Le gouvernement continue son travail, ce qui est à l’ordre du jour et qui tient compte de la donne politique. Dans les heures qui viennent, le gouvernement doit présenter sa lettre de démission au chef de l’État conformément à une tradition républicaine.

La question n’est pas juridique ou institutionnelle mais plutôt de tradition républicaine. C’est vrai qu’il y a un débat qui se fait jour à savoir est-ce que nous sommes dans un régime parlementaire ou présidentiel. La question n’est pas là. Il s’agit tout simplement de prendre acte tout d’abord que la Guinée est définitivement rentrée dans le cercle des nations démocratiques, qui joue avec des mécanismes qui existent et qui tiennent compte de la donne politique telle qu’elle se présente dans un certain nombre d’échéance. Nous venons de vivre des élections législatives qui ont apporté un nouveau paysage politique en Guinée, une nouvelle redistribution des cartes et de nouveaux objectifs pour l’exécutif. Et donc, cet exécutif la plupart du temps met en place une équipe capable tenir compte de ces nouvelles préoccupations et d’affronter les nouveaux défis qui se posent à elle. Donc, la tradition veut qu’à ce moment-là, le gouvernement qui a présidé aux destinées du pays pendant cette période, qui a abouti à cette nouvelle donne politique présente sa démission au président de la République, qui lui, par la suite, par un acte qu’il prend, met en place une nouvelle équipe qui tient compte d’un certain nombre de paramètres.

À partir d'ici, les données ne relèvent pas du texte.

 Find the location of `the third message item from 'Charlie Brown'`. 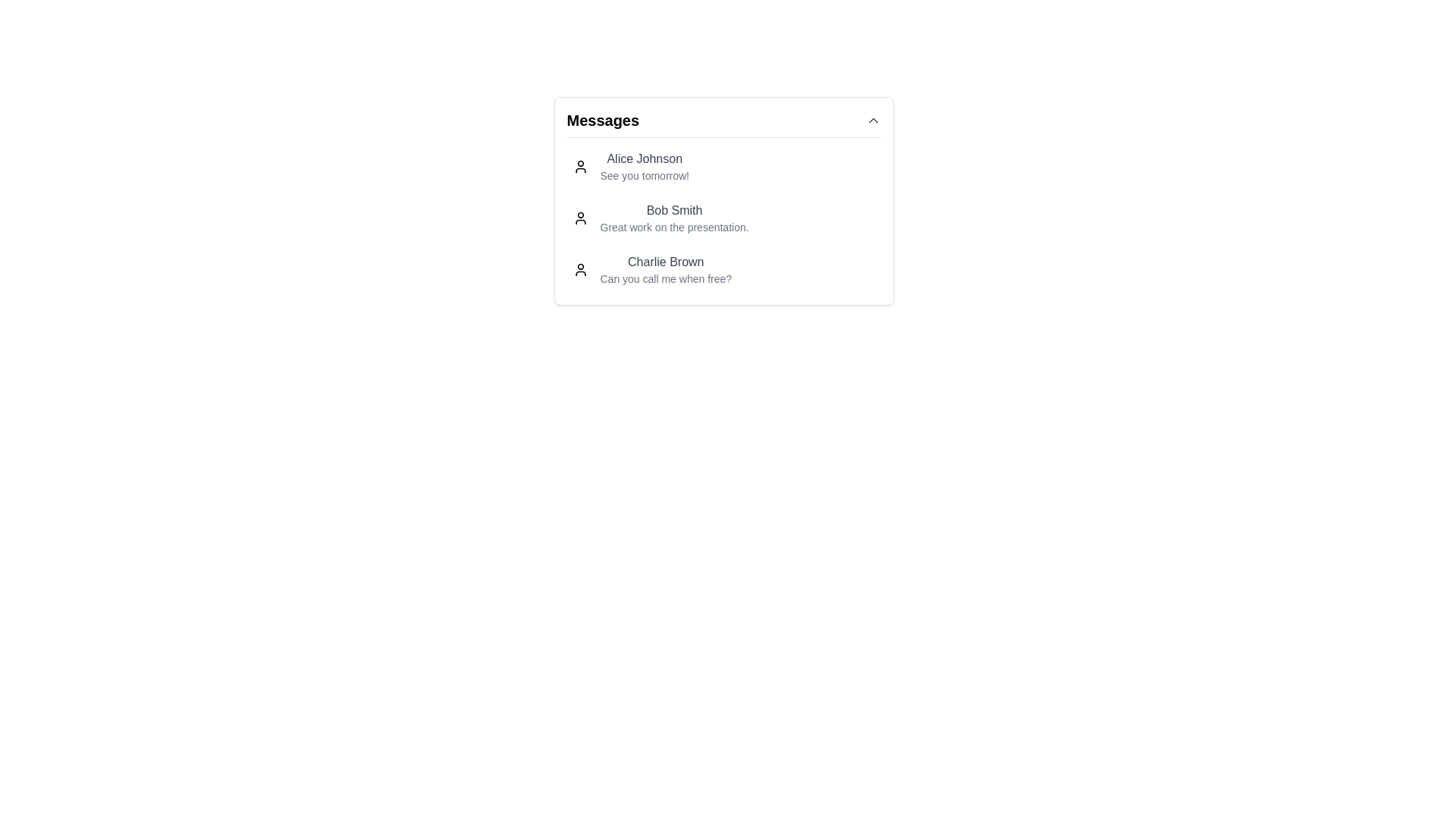

the third message item from 'Charlie Brown' is located at coordinates (723, 268).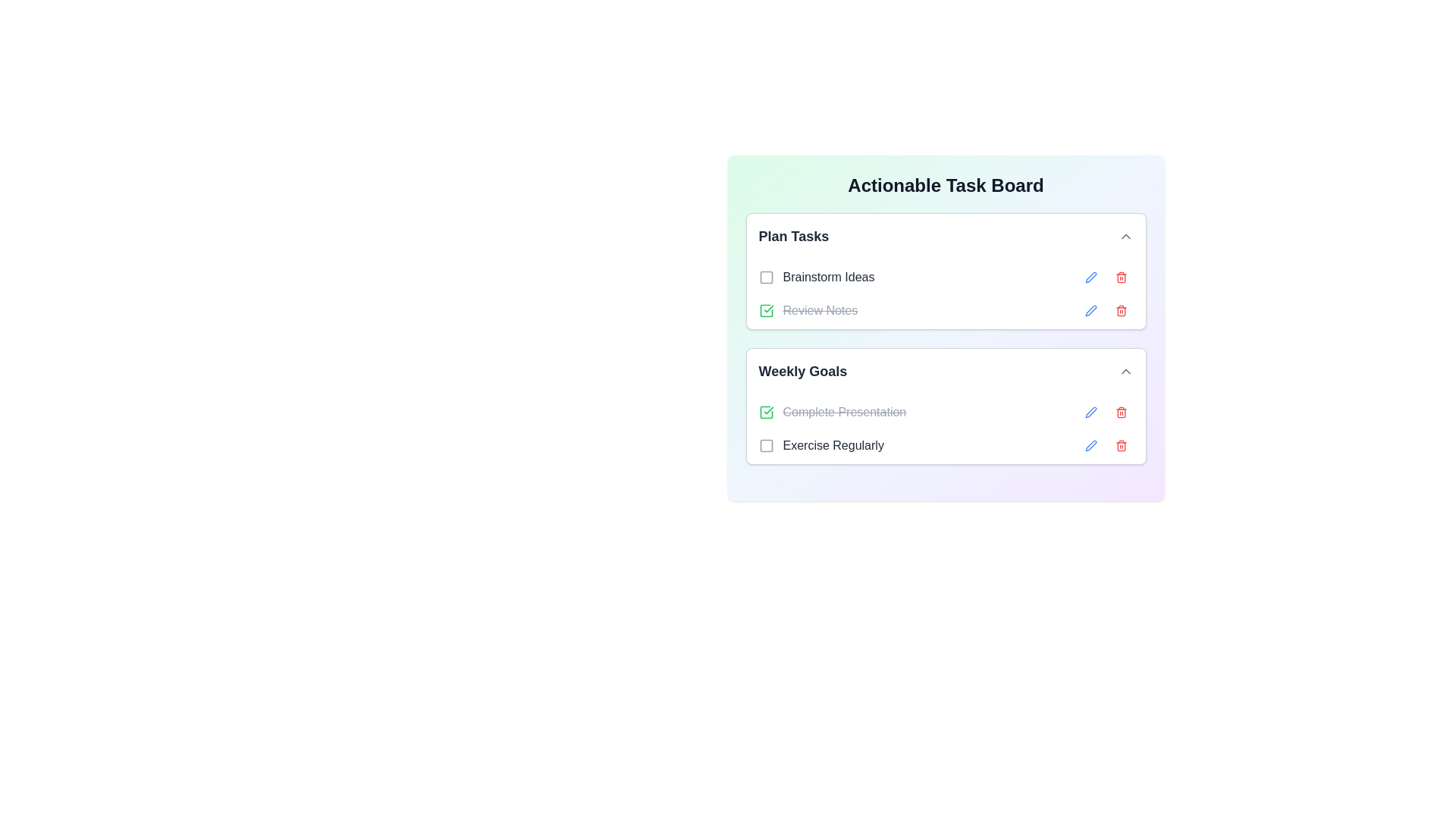 The height and width of the screenshot is (819, 1456). Describe the element at coordinates (1121, 278) in the screenshot. I see `the delete button located to the right of the 'Brainstorm Ideas' task in the 'Plan Tasks' section of the 'Actionable Task Board'` at that location.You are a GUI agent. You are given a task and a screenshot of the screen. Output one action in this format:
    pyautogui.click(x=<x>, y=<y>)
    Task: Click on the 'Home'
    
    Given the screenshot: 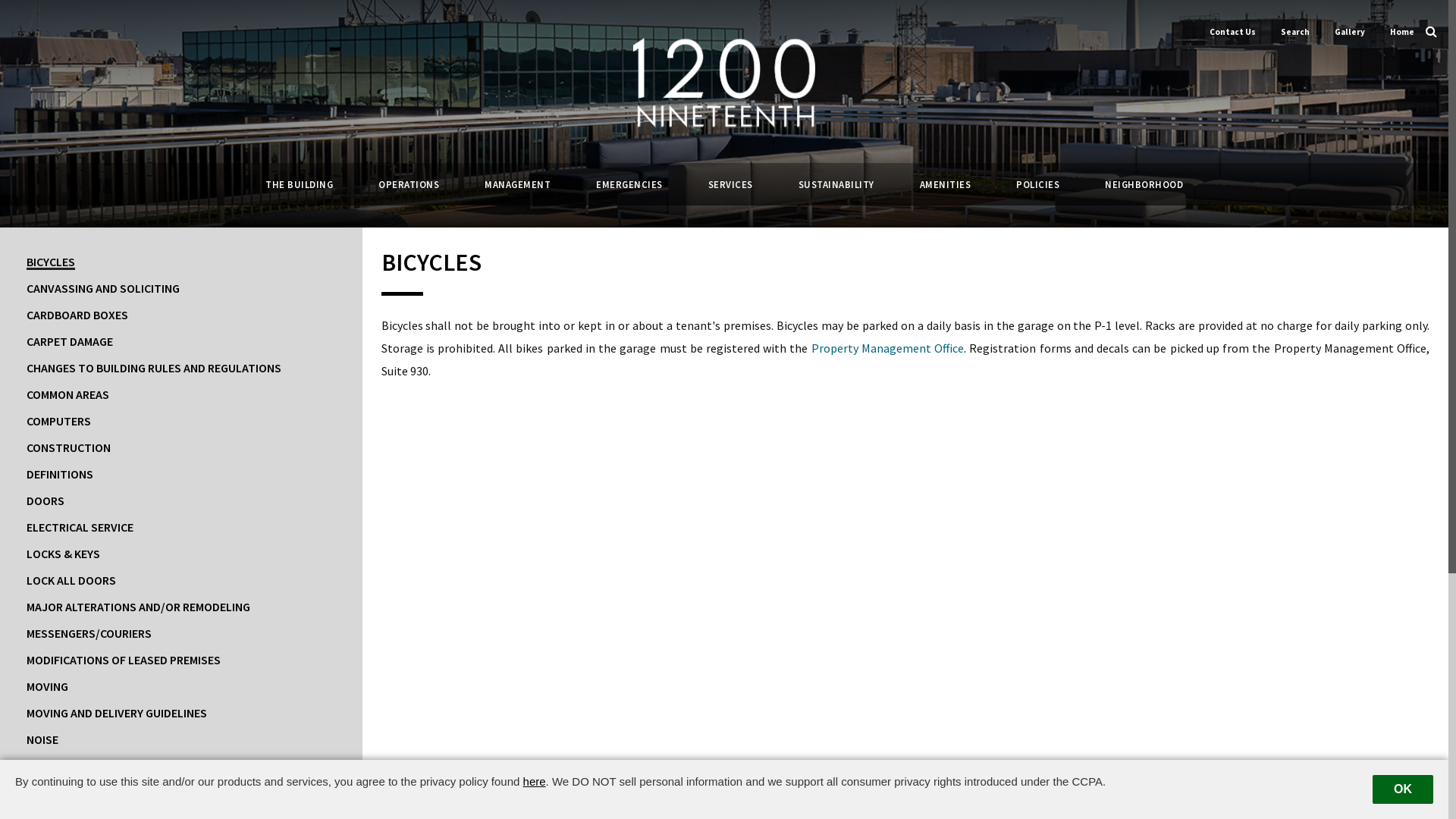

C’est une tradition, qui se fera encore.Elle s’est faite avant, et dans d’autres pays, et le Guinéen doit pouvoir apprendre qu’aujourd’hui que c’est une vie normale, et que ça devient quelque chose de mécanique lorsque notre pays vit de nouvelles échéances politiques. Ce sont des prérogatives qui appartiennent au premier ministre et au président de la république selon un calendrier qu’ils voudront bien mettre en place ensemble et il est évident qu’ils tiendront compte de la mise en place de la nouvelle Assemblée. Là aussi, ce sont des prérogatives, qui appartiennent au plus haut niveau, au président de la République. Ce qui est sûr, c’est un gouvernement qui fera face à de nouvelles missions telles que le président de la République l’a dit lors de son discours de fin d’année. Nous sommes fiers d’avoir pu travailler tout ce temps-là dans ces conditions et d’avoir produit les résultats, qui sont les les nôtres.